What to do | Quote the records from the line containing "Click the HIGH" through the line containing "Where should I", both included, reproducing each line without change.

Material provided |
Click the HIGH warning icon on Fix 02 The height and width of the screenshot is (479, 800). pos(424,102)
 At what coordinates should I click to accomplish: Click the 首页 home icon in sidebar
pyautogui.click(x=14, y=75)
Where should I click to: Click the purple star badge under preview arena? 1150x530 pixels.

* * *

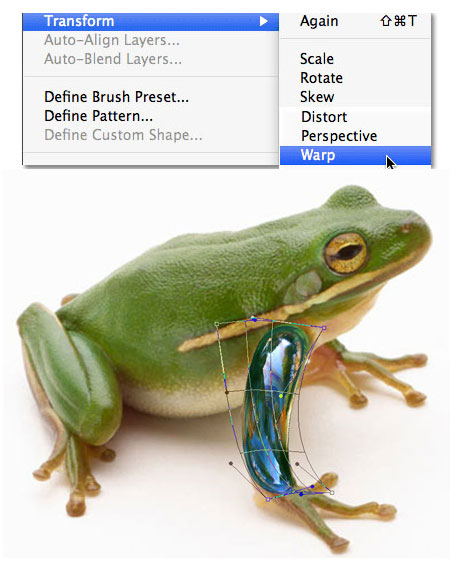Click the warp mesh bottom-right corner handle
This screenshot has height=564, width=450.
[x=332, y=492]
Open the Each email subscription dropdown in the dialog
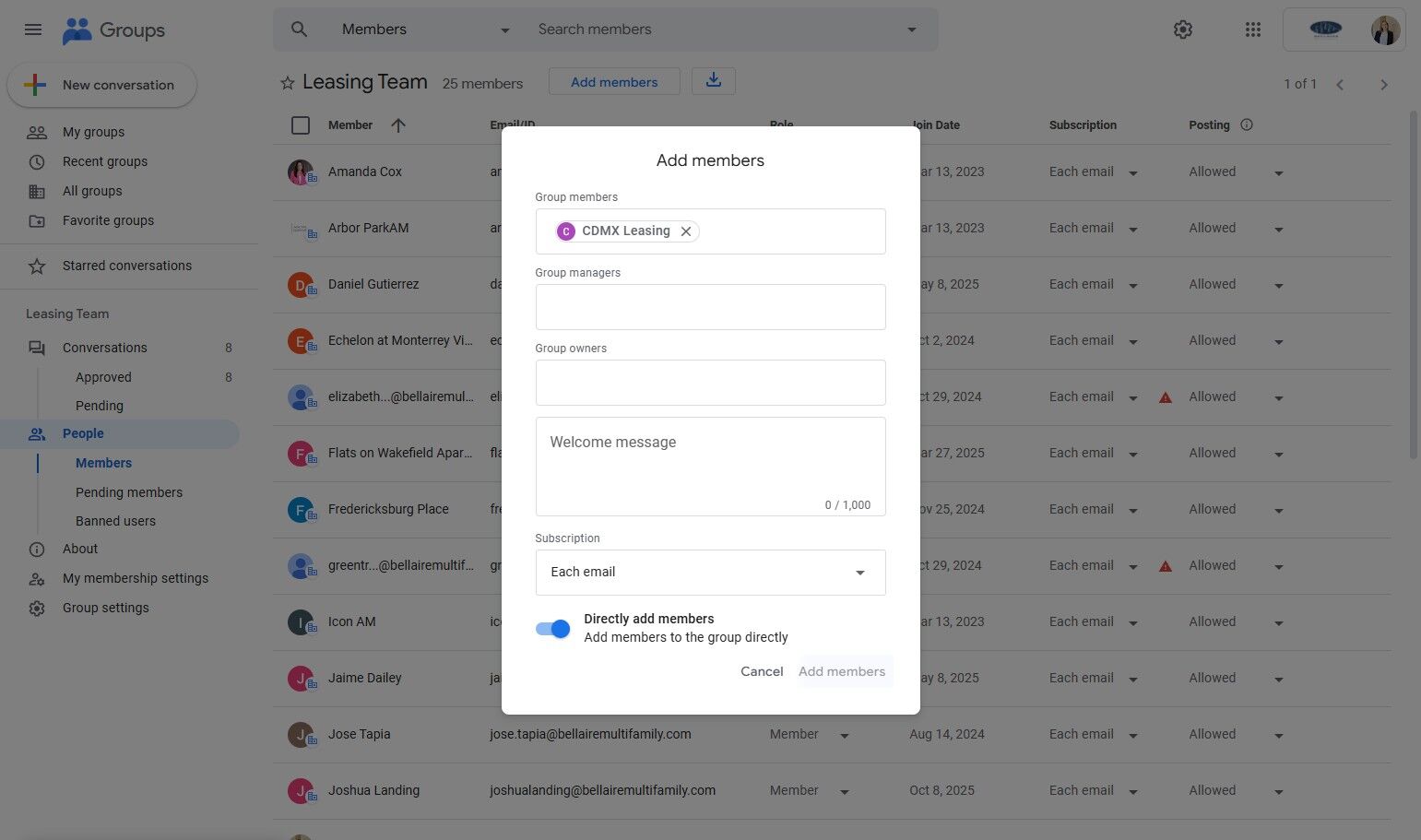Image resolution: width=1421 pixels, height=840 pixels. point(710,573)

---

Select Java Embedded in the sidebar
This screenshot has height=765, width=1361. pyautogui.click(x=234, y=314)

The solution |
Click the HIGH warning icon on Fix 02 The height and width of the screenshot is (479, 800). pos(424,102)
 At what coordinates should I click to accomplish: Click the 首页 home icon in sidebar
pyautogui.click(x=14, y=75)
Where should I click to: Click the purple star badge under preview arena? 1150x530 pixels.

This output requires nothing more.